===== RECORDS TO PROCESS =====

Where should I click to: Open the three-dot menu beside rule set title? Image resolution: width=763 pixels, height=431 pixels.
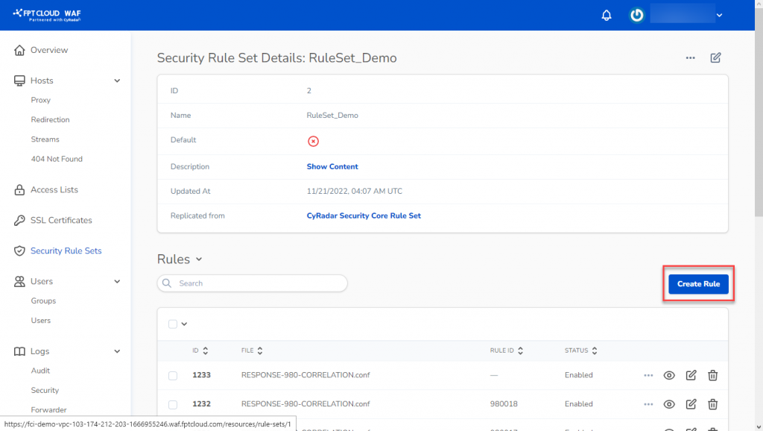click(691, 58)
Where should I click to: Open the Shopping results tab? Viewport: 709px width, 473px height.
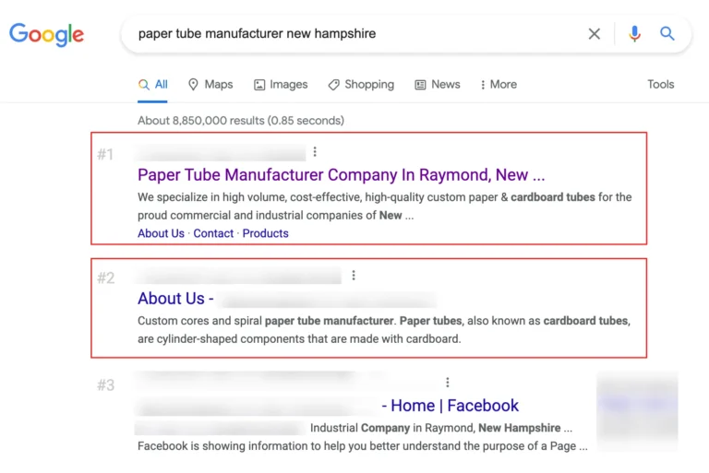click(360, 84)
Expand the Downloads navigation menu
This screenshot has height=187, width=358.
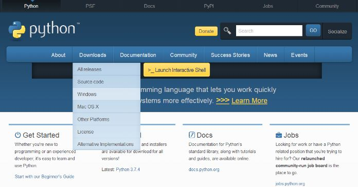point(93,55)
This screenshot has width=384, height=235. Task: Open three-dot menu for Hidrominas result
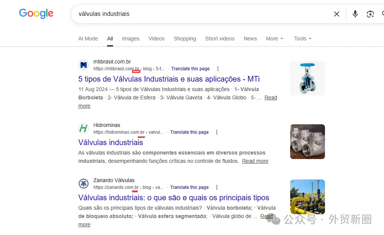(x=217, y=132)
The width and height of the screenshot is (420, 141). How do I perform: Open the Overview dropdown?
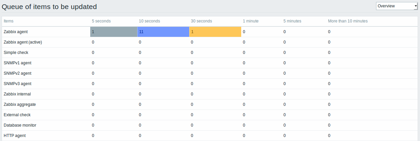pyautogui.click(x=397, y=6)
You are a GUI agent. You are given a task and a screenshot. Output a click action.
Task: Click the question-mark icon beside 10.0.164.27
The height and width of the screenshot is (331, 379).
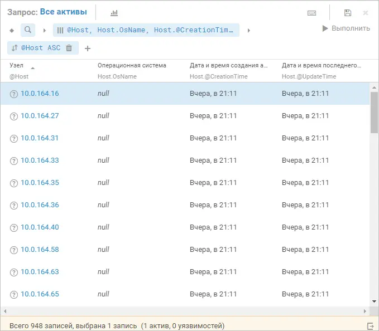click(x=14, y=116)
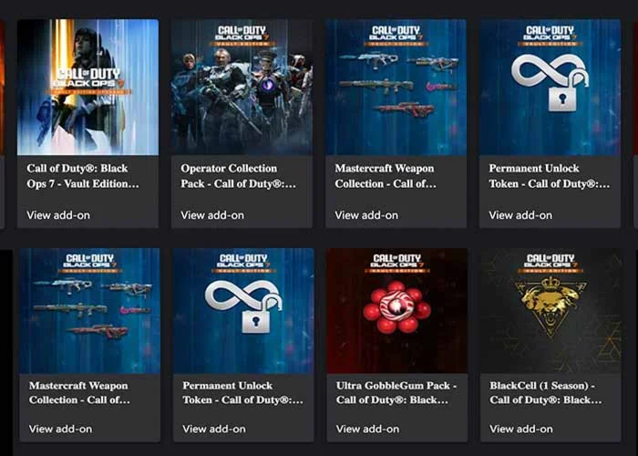
Task: Select top row Mastercraft Weapon Collection image
Action: click(396, 87)
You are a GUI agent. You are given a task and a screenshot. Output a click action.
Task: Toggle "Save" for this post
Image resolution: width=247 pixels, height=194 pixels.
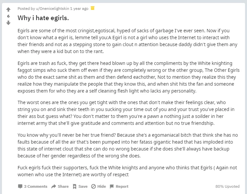(83, 186)
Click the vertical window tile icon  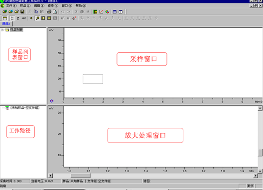[x=121, y=12]
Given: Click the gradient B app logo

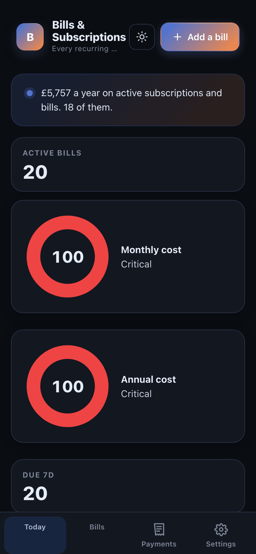Looking at the screenshot, I should click(30, 37).
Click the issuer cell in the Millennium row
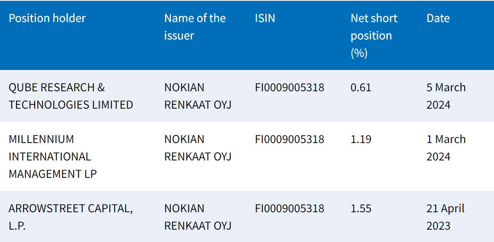This screenshot has height=242, width=494. tap(198, 148)
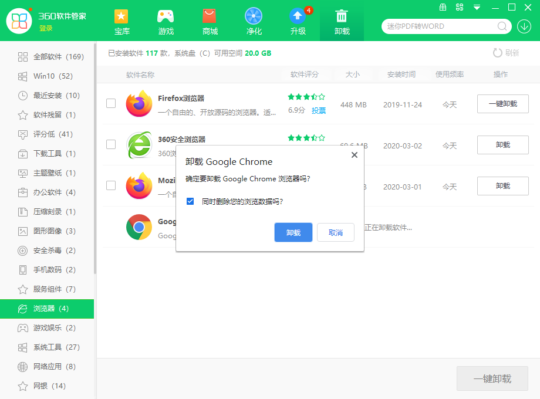The height and width of the screenshot is (399, 540).
Task: Sort by 安装时间 column header
Action: (401, 75)
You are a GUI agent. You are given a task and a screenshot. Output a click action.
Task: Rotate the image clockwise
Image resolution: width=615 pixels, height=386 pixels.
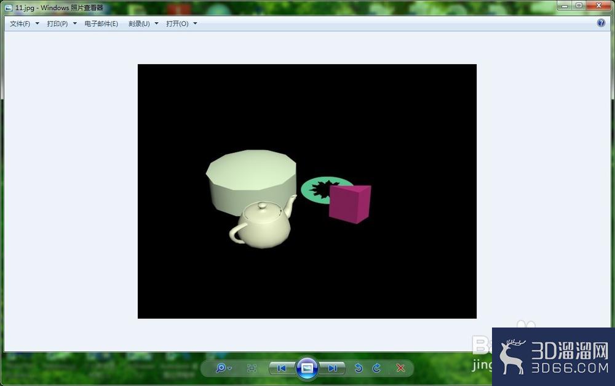[x=376, y=368]
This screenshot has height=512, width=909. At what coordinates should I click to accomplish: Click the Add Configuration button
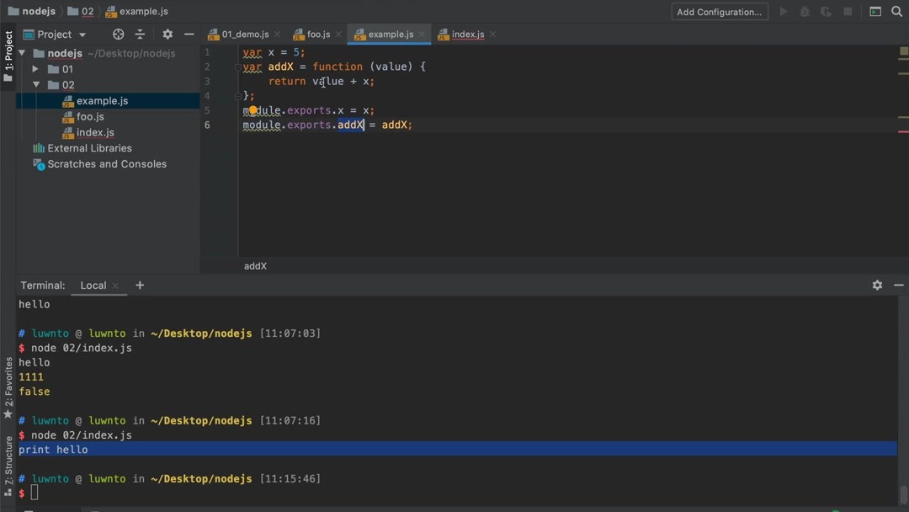coord(719,12)
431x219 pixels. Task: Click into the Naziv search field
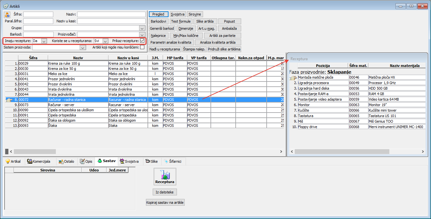point(111,15)
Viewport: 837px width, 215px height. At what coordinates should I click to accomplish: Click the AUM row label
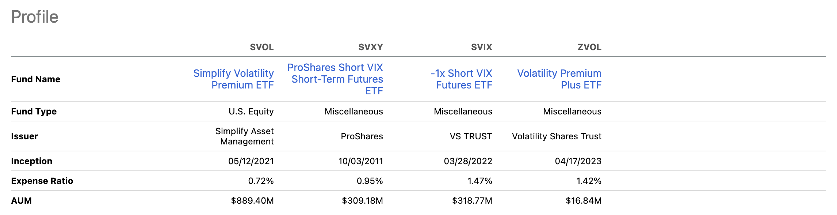[22, 201]
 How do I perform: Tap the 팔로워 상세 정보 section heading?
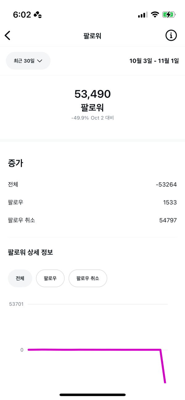(31, 253)

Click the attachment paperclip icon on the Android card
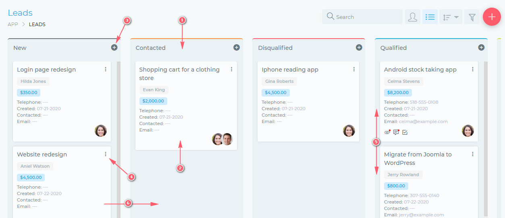pos(387,132)
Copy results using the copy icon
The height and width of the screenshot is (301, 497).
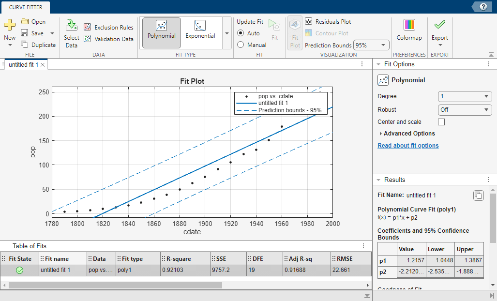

=====

From the line with "Copy results using the copy icon" down to the final line of the entries above, repeat each line exactly; omit the pictures.

> REPLY TO THE EXERCISE:
Copy results using the copy icon
The height and width of the screenshot is (301, 497).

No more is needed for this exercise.